Boronica was removed from her parents' residence at birth due to
incidents of domestic violence that posed a threat to the child.
[Father was the threat, left home 1.5 year after removal of
child]. . . . he and the mother are still married and have not
indicated an intention to divorce. . .
The mother has recieved extensive instruction in parenting skills
and general life management from DSS. . . [also with respect to
the son]. . . Nevertheless, the son is developmentally delayed
and, according to the expert testimony, this deficiency is due to
the mother's failure to interact with the son and stimulate
learning activities that are necessary for proper development.
In addition, the evidence established that the mother is mildly
mentally retarded and that her mental handicap prevents her from
being able to integrate the instruction and education provided by
DSS into her daily parenting. Contrary to Boronica Wright's
contention, from our review of the record, the fact of the
mother's mental retardation was not the sole basis for terminating
her parental rights. The record and findings of the trial judge
show that the mother's parental rights were terminated by
violence, [by a father that has left], neglect, lack of parenting
and budgeting skills, as well as poor management of her mental
illness.
Wright v Alexandria Div. of Social Servs., No. 0789-92-4, July
27, 1993, 16 Va App 821
As you can see, the Alexandria Department has been busy as well.
The point is, if I interpret former holdings correctly, the Court of
Appeals would not have upheld termination based upon subjectively poor
parenting, housekeeping and/or budgeting skills, any more than it
would have upheld evidence of a mental illness as prima facie evidence
that abuse or neglect had actually occurred. Nor would it likely have
upheld a failure to fully cooperate with DSS as indicative of parental
unfitness.
The question that remains to be fully addressed is one of what would
account for this apparent turnabout. I suppose one may argue that as
more conservative justices are replaced with more liberally educated
counterparts, such shifting of values is an inevitability. Maybe so,
but the one thing that has always puzzled me is why the Department is
targeting its efforts toward the Court of Appeals in each state.

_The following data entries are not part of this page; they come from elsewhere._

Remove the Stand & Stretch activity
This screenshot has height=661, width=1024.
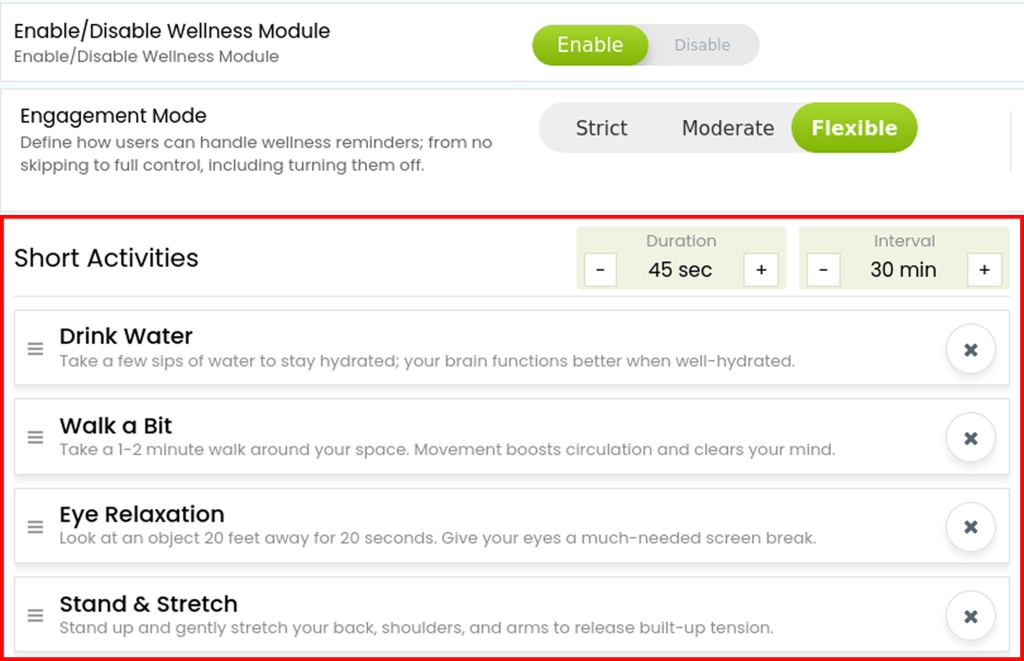[x=970, y=616]
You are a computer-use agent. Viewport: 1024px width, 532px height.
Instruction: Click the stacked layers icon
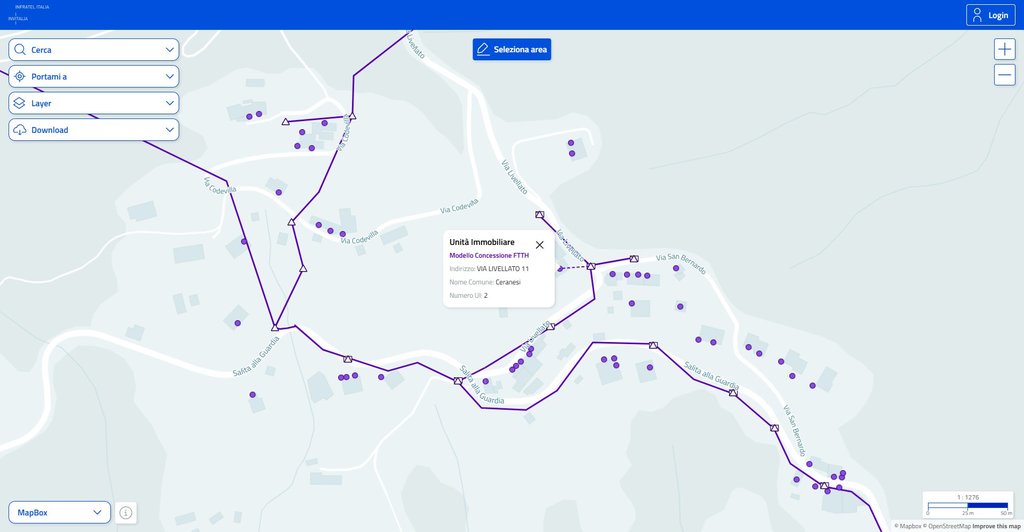point(20,103)
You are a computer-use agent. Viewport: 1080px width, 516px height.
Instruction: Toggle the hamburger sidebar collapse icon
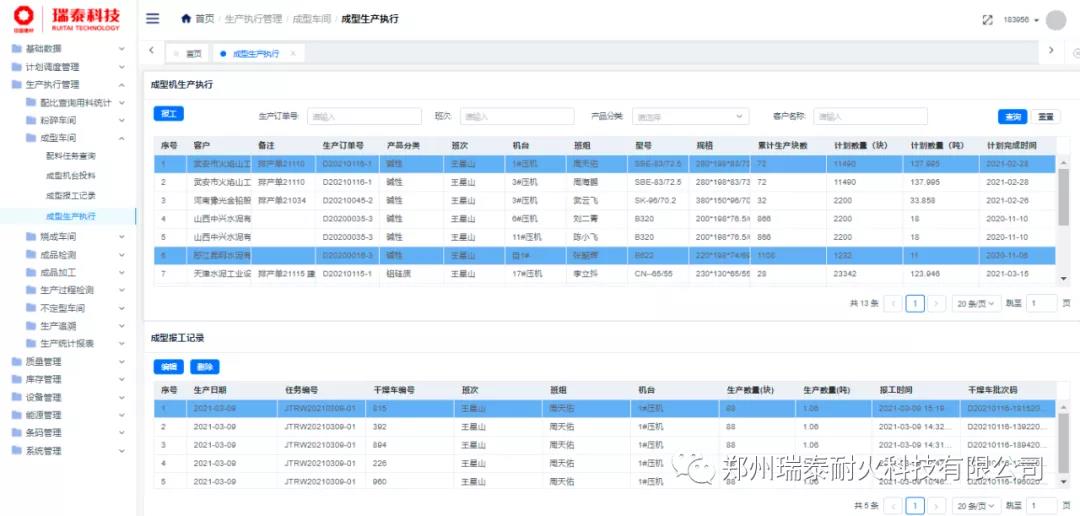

Is it because the Court of Appeals that has historically served as the
last bastion of parental rights, often overturning lower court actions
with regard to the termination of parental rights? Just how much
weight, if any, does this "invisible finger" of the US government have
on the scales of justice?
I respectfully submit that it is time that we find out. To this end,
I am filing a Freedom of Information Act request to determine just how
the C.I.P. funds are being spent, and what the findings of these
preliminary studies toward "court improvement" might actually be. It
would be of some potential benefit if you were to find some time to
parallel my efforts here in your home state of Arkansas, such that we
can compare our independent findings. Also, if you are aware of any
efforts along this course, please direct my attention toward them.
This program, largely unknown to the general public, may indeed have a
significant impact on the courts, else it may amount to little more
than more government funds wasted on yet another useless program. If
the former, I think this would merit further consideration in terms of
a constitutional challenge.
--- FMail/386 1.0g
(1:2629/124)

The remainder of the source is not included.